Preparation of placental apical and basal predominant membrane vesicle/protein and enzyme determinations.
Apical membrane vesicles were prepared by using the method of Booth et al. (6), and the basal predominant membrane preparation was prepared by using the method first described by Kelley et al. (25). Both of these preparations were subsequently modified for use in rats and verified at specific times of gestation (31, 36). Timed-pregnant rats, after infusion of either placebo or MeAIB as denoted in Animals, were killed on day 20. Placentas were removed and finely minced, manually homogenized in a small Dounce-type homogenizer, and saved as homogenate. Approximately 30 g of placental tissue were then utilized for each preparation. After crude dissection of decidual tissue, the remaining tissue was minced and filtered through a 210-μm nylon mesh. The filtrate was then refiltered and centrifuged at 800g for 10 min at 4°C (pellet discarded), and the supernatant was again centrifuged at 10,000 g for 10 min (pellet discarded). The subsequent supernatant was centrifuged at 150,000 g for 25 min, and the pellet was homogenized in a motor-driven Teflon glass homogenizer and brought up in 10 mM MgCl2(supernatant discarded). After subsequent homogenization, the solution was centrifuged at 2,000 g for 12 min, the pellet was discarded, and the supernatant was again centrifuged at 150,000g for 25 min. The apical membrane pellet was then collected, and the supernatant was discarded. Basal membranes were isolated utilizing tissue previously withheld on the 210-μm nylon mesh, beginning by washing the tissue three times with 50 mM Tris · HCl (pH 6.9). Three additional washes were performed with 5 mM Tris · HCl (pH 6.9). The tissue was added to Tris-sucrose-EDTA buffer (300 mM sucrose, 2 mM Tris base, and 10 mM Na-EDTA, pH 6.9), incubated at room temperature for 10 min, and again filtered through 210-μm nylon mesh. After the further addition of 10 mM EDTA solution, the tissue was sonicated for 20 s at 4°C and filtered, and the filtrate was centrifuged at 4,000 g for 10 min at 4°C. The resultant supernatant was then centrifuged at 10,000g for 2 min at 4°C. After the pellet was discarded, basal membranes were sedimented by centrifugation at 150,000 g for 25 min at 4°C. Both apical membrane and basal membranes were resuspended in sucrose buffer (300 mM sucrose and 10 mM HEPES-Tris base, pH 7.4). Membranes were stored in liquid nitrogen until use.

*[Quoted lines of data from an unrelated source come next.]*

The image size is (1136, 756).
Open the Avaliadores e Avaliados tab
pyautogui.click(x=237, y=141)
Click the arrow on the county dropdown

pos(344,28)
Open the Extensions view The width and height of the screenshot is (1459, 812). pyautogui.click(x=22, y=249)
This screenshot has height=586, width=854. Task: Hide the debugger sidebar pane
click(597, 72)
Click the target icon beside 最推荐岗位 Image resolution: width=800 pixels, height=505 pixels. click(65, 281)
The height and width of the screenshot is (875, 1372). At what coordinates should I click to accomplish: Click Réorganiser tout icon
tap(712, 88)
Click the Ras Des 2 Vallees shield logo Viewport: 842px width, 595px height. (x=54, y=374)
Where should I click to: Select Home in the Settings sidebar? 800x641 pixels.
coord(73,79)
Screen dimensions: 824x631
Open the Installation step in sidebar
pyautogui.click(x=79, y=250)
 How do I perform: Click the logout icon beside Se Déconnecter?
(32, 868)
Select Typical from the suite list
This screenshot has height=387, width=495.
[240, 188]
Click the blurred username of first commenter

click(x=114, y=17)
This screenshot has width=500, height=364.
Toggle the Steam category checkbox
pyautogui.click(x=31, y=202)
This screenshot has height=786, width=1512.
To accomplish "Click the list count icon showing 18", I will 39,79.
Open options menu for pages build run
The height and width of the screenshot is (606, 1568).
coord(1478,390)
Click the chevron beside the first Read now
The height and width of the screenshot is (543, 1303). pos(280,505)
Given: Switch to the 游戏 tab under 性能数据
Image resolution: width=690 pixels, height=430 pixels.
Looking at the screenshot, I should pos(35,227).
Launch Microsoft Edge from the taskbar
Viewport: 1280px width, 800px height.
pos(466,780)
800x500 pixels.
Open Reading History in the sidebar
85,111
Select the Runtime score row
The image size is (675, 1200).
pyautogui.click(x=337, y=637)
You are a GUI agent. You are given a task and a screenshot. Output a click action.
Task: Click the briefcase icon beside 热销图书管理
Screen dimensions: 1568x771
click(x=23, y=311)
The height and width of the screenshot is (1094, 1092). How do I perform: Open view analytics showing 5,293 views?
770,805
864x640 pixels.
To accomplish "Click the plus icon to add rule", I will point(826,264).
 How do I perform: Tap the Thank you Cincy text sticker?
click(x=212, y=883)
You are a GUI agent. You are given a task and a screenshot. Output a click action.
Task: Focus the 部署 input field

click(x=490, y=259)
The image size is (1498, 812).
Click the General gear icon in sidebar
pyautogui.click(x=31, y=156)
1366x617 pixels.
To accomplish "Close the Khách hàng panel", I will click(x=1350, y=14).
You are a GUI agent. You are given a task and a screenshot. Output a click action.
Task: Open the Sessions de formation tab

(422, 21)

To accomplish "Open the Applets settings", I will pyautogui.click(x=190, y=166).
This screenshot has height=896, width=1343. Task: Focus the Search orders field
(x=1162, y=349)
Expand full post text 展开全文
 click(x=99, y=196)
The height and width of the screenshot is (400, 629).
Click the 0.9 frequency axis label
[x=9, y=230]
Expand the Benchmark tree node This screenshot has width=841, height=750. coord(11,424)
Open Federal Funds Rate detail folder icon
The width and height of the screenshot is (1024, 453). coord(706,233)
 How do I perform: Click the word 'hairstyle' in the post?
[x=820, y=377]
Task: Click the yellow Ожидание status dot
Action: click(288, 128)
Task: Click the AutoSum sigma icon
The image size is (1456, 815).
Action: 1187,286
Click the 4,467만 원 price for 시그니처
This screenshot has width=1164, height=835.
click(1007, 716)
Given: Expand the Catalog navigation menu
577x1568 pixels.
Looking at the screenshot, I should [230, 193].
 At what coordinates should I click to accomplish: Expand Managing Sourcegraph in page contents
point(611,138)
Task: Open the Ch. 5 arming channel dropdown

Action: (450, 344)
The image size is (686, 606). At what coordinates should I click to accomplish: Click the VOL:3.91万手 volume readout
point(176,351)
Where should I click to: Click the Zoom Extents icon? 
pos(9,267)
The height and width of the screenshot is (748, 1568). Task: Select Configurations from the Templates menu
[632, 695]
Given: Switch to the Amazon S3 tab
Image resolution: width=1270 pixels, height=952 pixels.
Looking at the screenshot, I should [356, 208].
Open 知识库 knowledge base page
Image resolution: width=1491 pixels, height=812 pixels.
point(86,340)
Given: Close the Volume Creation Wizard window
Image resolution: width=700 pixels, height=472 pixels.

Membrane protein content was determined by the method of Lowry (28), utilizing bovine serum albumin as standard. In general, enzyme assays were performed on fresh (unfrozen) samples within 24 h of isolation. Activities of alkaline phosphatase, a marker for the apical membrane, and [3H]dihydroalprenol binding, a marker for the basal membrane, were determined by methods used previously in this laboratory (31). Basal membrane vesicles were enriched 25- to 40-fold in [3H]dihydroalprenol binding compared with apical membrane vesicles, whereas apical membrane vesicles were enriched 15- to 21-fold in alkaline phosphatase compared with basal membrane vesicles. These values are similar to those we have reported previously (31,36). Samples were stored at 4°C until use.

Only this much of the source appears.